§ Exercise aim
Print all entries word for word.

Source data Start Marker

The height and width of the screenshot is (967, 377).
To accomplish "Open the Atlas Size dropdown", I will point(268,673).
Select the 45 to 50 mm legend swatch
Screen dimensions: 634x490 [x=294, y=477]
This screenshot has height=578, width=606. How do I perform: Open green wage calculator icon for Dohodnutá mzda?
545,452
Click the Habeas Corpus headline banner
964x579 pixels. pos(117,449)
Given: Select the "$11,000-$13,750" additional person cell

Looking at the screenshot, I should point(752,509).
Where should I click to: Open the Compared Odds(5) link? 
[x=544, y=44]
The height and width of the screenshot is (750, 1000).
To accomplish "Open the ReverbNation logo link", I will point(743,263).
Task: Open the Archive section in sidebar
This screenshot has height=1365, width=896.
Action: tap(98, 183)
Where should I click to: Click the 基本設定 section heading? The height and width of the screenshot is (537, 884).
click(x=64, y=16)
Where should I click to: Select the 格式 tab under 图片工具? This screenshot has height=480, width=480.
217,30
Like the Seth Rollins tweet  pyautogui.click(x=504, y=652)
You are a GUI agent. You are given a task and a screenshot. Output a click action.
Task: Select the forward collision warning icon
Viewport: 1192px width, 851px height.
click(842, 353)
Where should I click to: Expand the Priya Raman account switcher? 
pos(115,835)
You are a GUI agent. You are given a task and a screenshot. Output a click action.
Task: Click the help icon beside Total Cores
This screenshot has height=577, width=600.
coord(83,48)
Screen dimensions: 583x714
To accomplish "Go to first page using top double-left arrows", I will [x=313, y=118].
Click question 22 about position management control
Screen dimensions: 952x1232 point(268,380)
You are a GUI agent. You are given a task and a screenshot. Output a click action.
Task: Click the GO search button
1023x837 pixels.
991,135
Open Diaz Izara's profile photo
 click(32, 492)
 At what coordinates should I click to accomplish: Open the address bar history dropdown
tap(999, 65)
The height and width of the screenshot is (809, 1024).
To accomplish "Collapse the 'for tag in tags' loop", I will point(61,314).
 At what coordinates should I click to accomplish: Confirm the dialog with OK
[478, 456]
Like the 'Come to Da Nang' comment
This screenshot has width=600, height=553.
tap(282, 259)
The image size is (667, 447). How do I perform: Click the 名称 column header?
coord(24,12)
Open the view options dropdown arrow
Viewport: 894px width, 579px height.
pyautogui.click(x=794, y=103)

Source data End Marker

§ Your solution
The height and width of the screenshot is (967, 377).
To accomplish "Open the Atlas Size dropdown", I will point(268,673).
Select the 45 to 50 mm legend swatch
Screen dimensions: 634x490 [x=294, y=477]
This screenshot has height=578, width=606. How do I perform: Open green wage calculator icon for Dohodnutá mzda?
545,452
Click the Habeas Corpus headline banner
964x579 pixels. pos(117,449)
Given: Select the "$11,000-$13,750" additional person cell

Looking at the screenshot, I should point(752,509).
Where should I click to: Open the Compared Odds(5) link? 
[x=544, y=44]
The height and width of the screenshot is (750, 1000).
To accomplish "Open the ReverbNation logo link", I will point(743,263).
Task: Open the Archive section in sidebar
This screenshot has height=1365, width=896.
Action: tap(98, 183)
Where should I click to: Click the 基本設定 section heading? The height and width of the screenshot is (537, 884).
click(x=64, y=16)
Where should I click to: Select the 格式 tab under 图片工具? This screenshot has height=480, width=480.
217,30
Like the Seth Rollins tweet  pyautogui.click(x=504, y=652)
You are a GUI agent. You are given a task and a screenshot. Output a click action.
Task: Select the forward collision warning icon
Viewport: 1192px width, 851px height.
click(842, 353)
Where should I click to: Expand the Priya Raman account switcher? 
pos(115,835)
You are a GUI agent. You are given a task and a screenshot. Output a click action.
Task: Click the help icon beside Total Cores
This screenshot has height=577, width=600.
coord(83,48)
Screen dimensions: 583x714
To accomplish "Go to first page using top double-left arrows", I will [x=313, y=118].
Click question 22 about position management control
Screen dimensions: 952x1232 point(268,380)
You are a GUI agent. You are given a task and a screenshot. Output a click action.
Task: Click the GO search button
1023x837 pixels.
991,135
Open Diaz Izara's profile photo
 click(32, 492)
 At what coordinates should I click to accomplish: Open the address bar history dropdown
tap(999, 65)
The height and width of the screenshot is (809, 1024).
To accomplish "Collapse the 'for tag in tags' loop", I will point(61,314).
 At what coordinates should I click to accomplish: Confirm the dialog with OK
[478, 456]
Like the 'Come to Da Nang' comment
This screenshot has width=600, height=553.
tap(282, 259)
The image size is (667, 447). How do I perform: Click the 名称 column header?
coord(24,12)
Open the view options dropdown arrow
Viewport: 894px width, 579px height.
pyautogui.click(x=794, y=103)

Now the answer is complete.